Il y a quelque ressemblance entre Donald Trump et Christoph Blocher. La comparaison avait déjà été faite par des politiciens de gauche lors de la campagne présidentielle américaine de 2016, et c’est aussi ce qu’a défendu M. Stephen «Steve» Bannon lors de sa visite à Zurich, à l’invitation du conseiller national Roger Köppel et de la Weltwoche.

Steve Bannon, héraut de la révolution conservatrice américaine et de l’alt-right1, a choisi la Suisse alémanique pour débuter son grand tour européen de conférences. Après avoir été directeur exécutif de la campagne de Donald Trump, puis conseiller stratégique à la Maison Blanche, Bannon sillonne désormais l’Europe pour apporter la bonne parole populiste aux nations.

Malgré son éloignement récent du président américain, Bannon continue de défendre sa politique et de croire en l’élan de ses idées à travers le monde2. Une fois l’euphorie suscitée par le Brexit et l’élection de Donald Trump retombée, d’aucuns ont en effet considéré la défaite de Marine Le Pen à l’élection présidentielle française de 2017 comme la preuve de l’essoufflement de l’impulsion populiste en Occident. Néanmoins, hors du monde anglo-saxon, des pays comme l’Autriche, la Hongrie et la Pologne – l’Italie même récemment – restent sous l’influence de cette tendance politique.

Il est vrai qu’entre crise migratoire, terrorisme islamique et l’exemple d’une interprétation autoritaire du principe démocratique offert par l’Union européenne et par les gouvernements chinois, russe et turc, les partis populistes européens ont suffisamment de pain sur la planche.

Et si l’UDC suisse a bien pu faire office de pionnière pour ces mouvements, comme l’affirme Bannon, jusqu’à avoir directement influencé la campagne de Donald Trump, c’est que les thématiques portées par le populisme sont désormais librement discutées à l’international. La présence, lors de la conférence de Bannon à Zurich, de médias d’origines fort diverses – suisse et américaine bien entendu, mais aussi irlandaise ou chinoise – tend à confirmer cet état de fait.

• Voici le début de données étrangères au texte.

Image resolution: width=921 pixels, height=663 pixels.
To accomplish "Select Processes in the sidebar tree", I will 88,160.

Reste qu’il ne faut pas confondre le desserrement salutaire de l’étau du politiquement correct – bien plus lâche de nos jours que dans les années 1990 et 2000, grâce entre autres au populisme – et l’existence d’une véritable révolution, politique et surtout institutionnelle, durablement incarnée par les mouvements populistes. Cette inclination politique est encore par trop factice, légère et soumise aux aléas électoraux pour représenter une tendance pérenne affectant les démocraties occidentales: qui peut dire aujourd’hui si le prochain président américain ne sera pas un Justin Trudeau en pire?

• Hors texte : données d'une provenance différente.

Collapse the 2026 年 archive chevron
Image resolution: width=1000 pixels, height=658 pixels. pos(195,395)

Comme Christoph Blocher et Donald Trump, Steve Bannon est un homme d’affaires et un politicien. Mais en tant que journaliste et homme de médias, son domaine d’action principal est cette zone grise, cette ligne de démarcation floue, censée séparer le monde politique du monde médiatique – lieu du mensonge et de la compromission, lieu aussi de toutes les luttes dans les démocraties de marché et d’opinion qui sont les nôtres, à l’heure des médias de masse et des réseaux sociaux.

Entre propagande traditionnelle et combat métapolitique, il faut malgré tout prendre la pleine mesure des travaux des personnalités populistes – journalistes, publicistes, vidéastes, éditorialistes – et de leurs victoires.

Notes:

1  «Alt-right» pour droite alternative, sorte d’extrême-droite bariolée à l’américaine, très présente sur internet.

2  Voir à ce propos La Nation n° 2052, septembre 2016, Lionel Hort, «Etat des lieux du populisme».